Ces propositions semblent ne pas modifier la loi Leonetti, mais seulement préciser des dispositions existantes. On peut cependant craindre qu'elles constituent un pas de plus vers une euthanasie déguisée.

*Réflexion menée notament par la mission Sicard, le CCNE, la conférence citoyens, le Conseil d'Etat dans l'affaire Lambert, les espaces régionaux de réflexion éthique, l'Observatoire national de la fin de vie, l'Académie Nationale de Médecine, le Conseil de l'ordre des médecins, des Infirmiers, la Société Française des Soins Palliatifs (SFAP), l'Association pour le Droit à Mourir dans la Dignité (ADMD), la Conférence des Evêques de France, de l'Eglise protestante de France et l'INED.

La Justice peut-elle condamner une personne à mourir ?

Communiqué de presse

Le Conseil d'Etat vient de trancher aujourd'hui, mardi 24 juin 2014, s'il était légal et opportun d'arrêter la vie de Vincent Lambert, tétraplégique, dont les capacités physiques et mentales n'ont pas été jugées suffisantes pour justifier de continuer à l'hydrater et à l'alimenter.

Cette décision ouvre des perspectives très inquiétantes : qu'en sera-t-il de l'avenir des 1 700 patients – connus – qui souffrent des mêmes pathologies que Vincent Lambert ?

Au nom de qui et de quels critères – capacités physiques, mentales, de souffrance... – et sur quelles bases juridiques la Justice peut-elle décider si une personne a le droit ou non de continuer à vivre ?

Pour les AFC, une telle décision remet gravement et profondément en cause l'humanité de notre société et altère durement la confiance que les Français pourraient avoir dans la Justice, dont ils attendent qu'elle les protège quel que soit leur état de santé.

L'expérience montre, dans d'autres pays qui ont ouvert des possibilités analogues, toujours présentées comme « exceptionnelles » et « isolées », que la demande d'euthanasie n'a pas reculé et s'est au contraire développée, jusqu'à envisager aujourd'hui que des personnes démentes ou des jeunes en grande souffrance puissent être concernés. Certains de ces pays (Pays-Bas, Belgique...) connaissent même un exode de leur population âgée vers d'autres pays, signe de l'inquiétude qui est la sienne.

Les AFC rappellent que la prise en charge des personnes en fin de vie appelle d'abord des actions de proximité et d'accompagnement et certainement pas de nouvelles lois qui instaureraient un « droit à mourir ».

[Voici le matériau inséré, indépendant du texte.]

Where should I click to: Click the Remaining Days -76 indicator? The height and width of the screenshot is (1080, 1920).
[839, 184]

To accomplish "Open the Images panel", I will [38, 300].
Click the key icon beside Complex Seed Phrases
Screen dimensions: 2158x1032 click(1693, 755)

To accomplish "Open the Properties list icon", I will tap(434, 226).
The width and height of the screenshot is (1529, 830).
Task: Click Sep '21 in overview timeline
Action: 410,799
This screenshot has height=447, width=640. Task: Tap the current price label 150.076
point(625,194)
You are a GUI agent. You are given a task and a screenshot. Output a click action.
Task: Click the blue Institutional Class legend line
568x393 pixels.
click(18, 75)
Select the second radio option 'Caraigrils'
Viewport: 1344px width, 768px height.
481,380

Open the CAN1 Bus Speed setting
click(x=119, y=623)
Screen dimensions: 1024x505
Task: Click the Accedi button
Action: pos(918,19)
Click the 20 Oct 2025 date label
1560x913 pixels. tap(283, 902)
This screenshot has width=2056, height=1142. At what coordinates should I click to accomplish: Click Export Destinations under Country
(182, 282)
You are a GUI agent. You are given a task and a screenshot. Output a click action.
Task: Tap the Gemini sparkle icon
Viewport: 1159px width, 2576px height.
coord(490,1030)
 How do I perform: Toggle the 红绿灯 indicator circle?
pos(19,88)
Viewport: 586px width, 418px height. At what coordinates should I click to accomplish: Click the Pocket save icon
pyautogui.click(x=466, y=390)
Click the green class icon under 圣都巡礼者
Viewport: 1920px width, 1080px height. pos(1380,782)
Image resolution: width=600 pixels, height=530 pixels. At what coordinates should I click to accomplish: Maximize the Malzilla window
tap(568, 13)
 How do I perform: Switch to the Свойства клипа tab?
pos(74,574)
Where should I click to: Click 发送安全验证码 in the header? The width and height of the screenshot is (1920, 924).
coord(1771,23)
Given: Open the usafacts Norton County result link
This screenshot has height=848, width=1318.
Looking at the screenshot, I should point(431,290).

Juger une vie, répondre par la mort : est-ce la société que nous voulons ?

Communiqué de presse

Le rapporteur public du Conseil d'Etat vient de demander aux membres de cette instance d'ordonner l'arrêt de l'alimentation et l'hydratation de Vincent Lambert.

Pour les AFC, cet avis constitue – même s'il n'était pas suivi par les membres du Conseil d'Etat – une transgression qui, bien loin de régler la situation difficile dans laquelle se trouvent Vincent Lambert et ses proches, ajoutera de la souffrance à la souffrance.

Cet avis tranche aussi avec la prudence des experts médicaux sollicités. En se fondant sur l'irréversibilité des lésions, le magistrat entend placer une frontière : celle de l'humanité, celle de la valeur d'une vie.

Les membres du Conseil d'Etat doivent aussi avoir conscience que leur décision dépassera le strict cas de Vincent Lambert.

Les AFC tiennent à nouveau à rappeler que l'accompagnement des personnes en fin de vie appelle d'abord des actions de terrain et certainement pas des décisions de justice ou de nouvelles lois qui instaureraient un « droit à mourir ». La mort ne saurait être en aucun cas une réponse à la souffrance.